**Page text:**
This palatial 2,000-plus seat theatre stood at the busy intersection of Broadway and Myrtle Avenue in Brooklyn. Teller’s Broadway Theatre was opened on March 21, 1904, with a production of “Babes in Toyland”. It was operated by Loew’s Inc. from August 1915 when a Welte organ was installed. In 1916 a Moller 2 manual 15 ranks organ was installed and this was replaced by a Moller 3 manual 6 ranks organ in 1918. Loew’s Inc. operated the Broadway Theatre until 1954. From 1955 to 1957 it was operated by Century Theaters.

In 1959 it reopened as the Rio Piedras Theatre playing Spanish language movies. It was closed in 1973.

It was razed in 1998.

Contributed by philipgoldberg, William Gabel

Recent comments (view all 55 comments)

Astyanax on June 20, 2008 at 2:53 am

Because of the BMT Jamaica Line El tracks overhead you could not appreciate the impressive architectural features of the theater building highlighted in the postcard drawing. Of course the later addition of the Loew’s marquee also distrupted the building view. Saw the Conqueror there with a miscast John Wayne, & Susan Hayward as the love interest (although even back then I knew that there was no attraction between them). I got to appreciate the theater’s impressive details while bored by the feature. Alexander the Great with Richard Burton did a better job of holding my interest.

sasheegm on June 20, 2008 at 3:10 am

Saw a number of flms there from the 1940s through the 1950s—-It was a great showplace——Joe From Florida

Bway on June 22, 2008 at 7:02 pm

I remember when the Broadway was torn down in 1998. The last wall to remain up was the procenium arch and stage area. I still remember looking at the theater’s inside, and that wall, out in the sunshine. it was all in clear view from the Myrtle-Bway subway station platform. It was a surreal sight to behold to say the least. I only wish I had my camera with me that day.

WalterH on July 27, 2008 at 5:58 pm

I was only in the Broadway Theater once, and don’t really remember too much about it, other than the fact that it was quite fancy. I think it must have been some time in the 40’s, and I agree it was a showplace.
I do however remember a lot about it from the outside. I lived over on Pilling St as a kid, and I would often go shopping with my mother on Knickerbocker Ave. We would take the Jamaica train to the Myrtle and Broadway elevated station, and get off and take the Myrtle El to Knickerbocker Ave. I remember always looking at the Broadway Theater as it towered above the station. So many memories. This was not far from the Rogers Theater down the street, which I also remember seeing the marquee from passing trains. But the two didn’t compare.

**Data excerpt:**
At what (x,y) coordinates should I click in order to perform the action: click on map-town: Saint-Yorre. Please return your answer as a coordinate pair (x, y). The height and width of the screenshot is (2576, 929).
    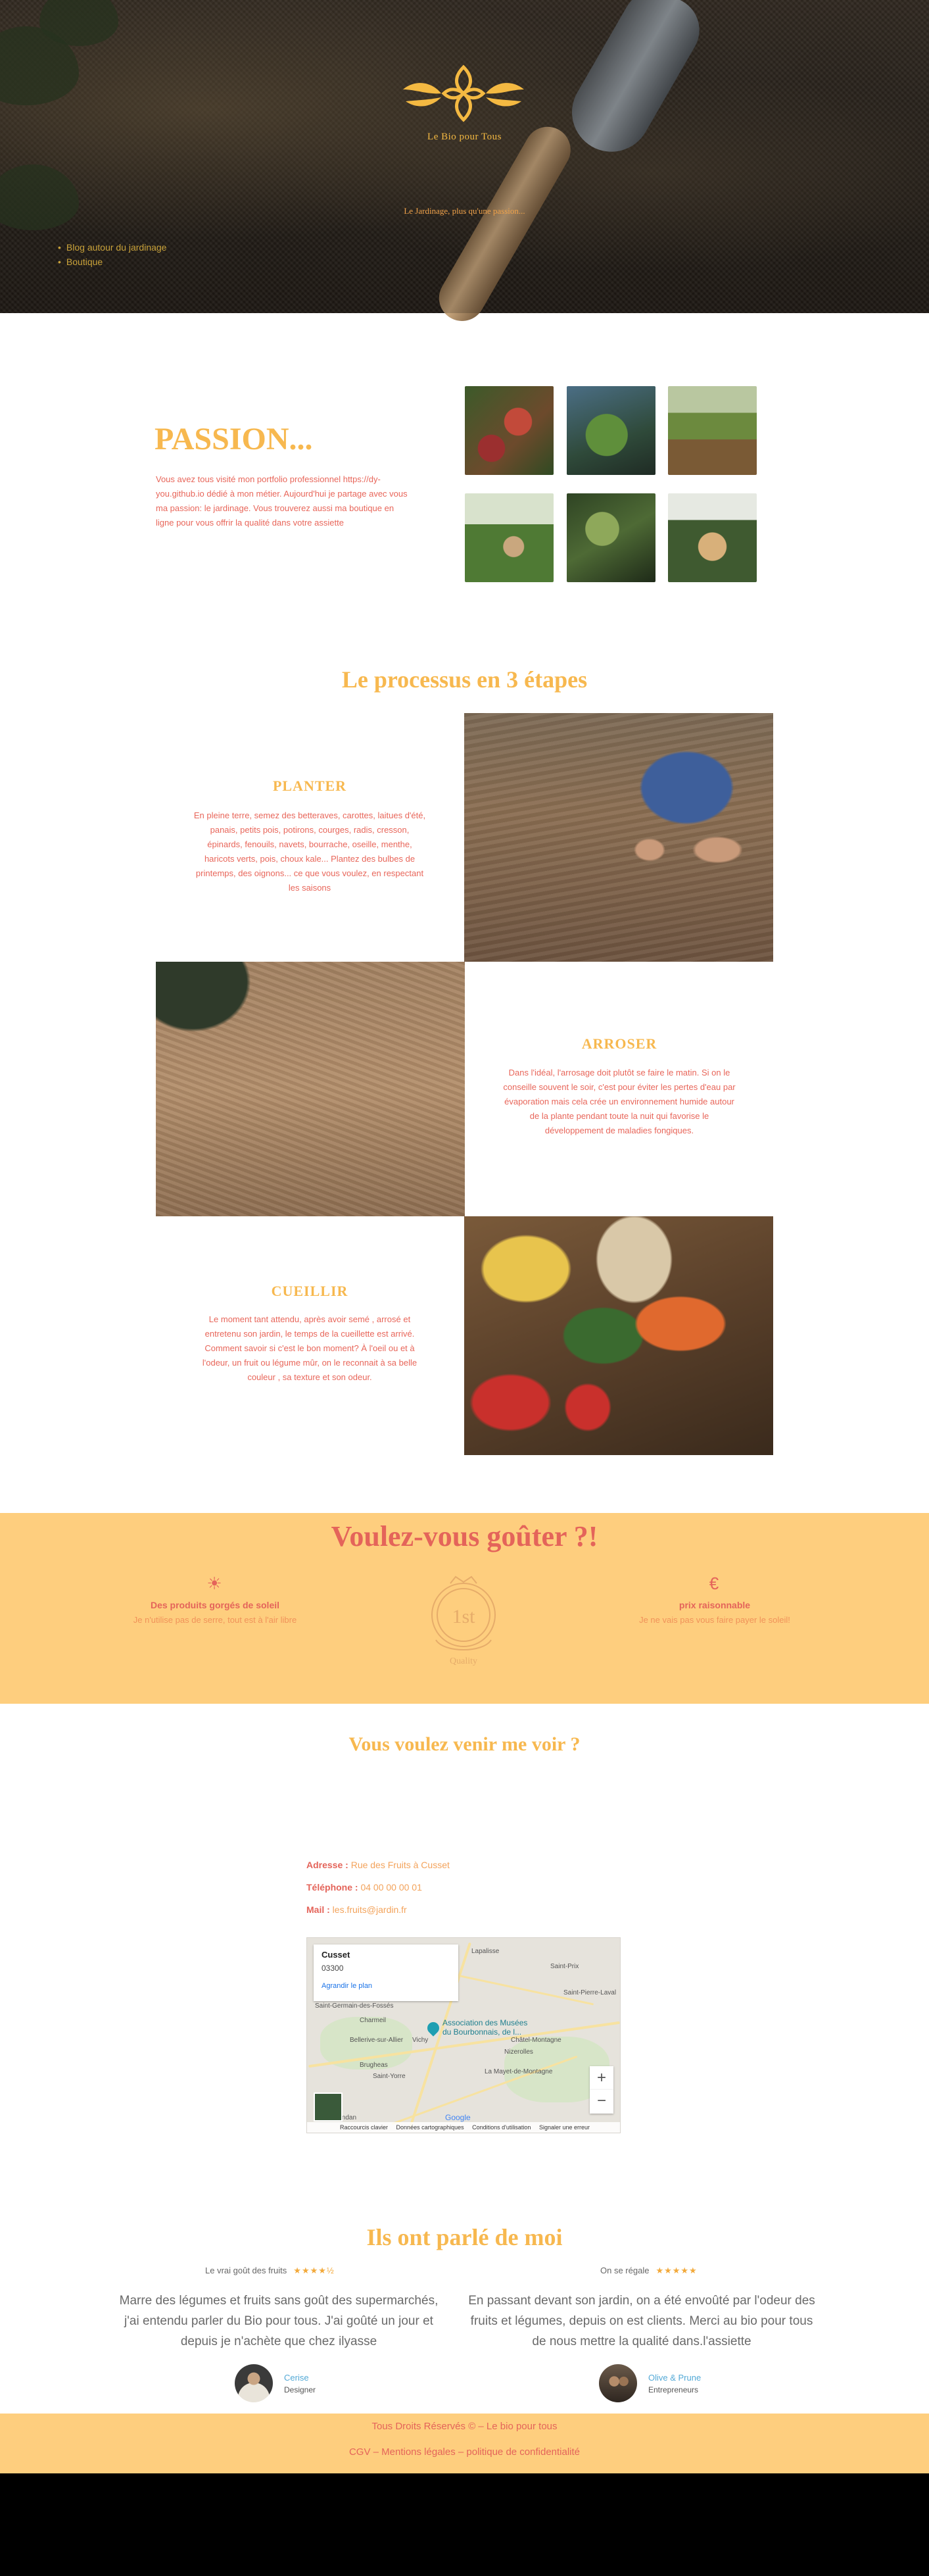
    Looking at the image, I should click on (390, 2076).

**Task requirements:**
• A. Change the theater page's stretch from "Bway on June" through "was a showplace." so that "surreal" becomes "strange".
• B. Answer these from the theater page:
(i) What production opened Teller's Broadway Theatre on March 21, 1904?
(ii) Under what name did the theater reopen in 1959?
(iii) From which subway station platform was the 1998 demolition in clear view?
Work only from the theater page; the lines have no part in this.

**Answers for this exercise:**
• A.
Bway on June 22, 2008 at 7:02 pm

I remember when the Broadway was torn down in 1998. The last wall to remain up was the procenium arch and stage area. I still remember looking at the theater’s inside, and that wall, out in the sunshine. it was all in clear view from the Myrtle-Bway subway station platform. It was a strange sight to behold to say the least. I only wish I had my camera with me that day.

WalterH on July 27, 2008 at 5:58 pm

I was only in the Broadway Theater once, and don’t really remember too much about it, other than the fact that it was quite fancy. I think it must have been some time in the 40’s, and I agree it was a showplace.

• B.
(i) "Babes in Toyland"
(ii) The Rio Piedras Theatre
(iii) The Myrtle-Bway subway station platform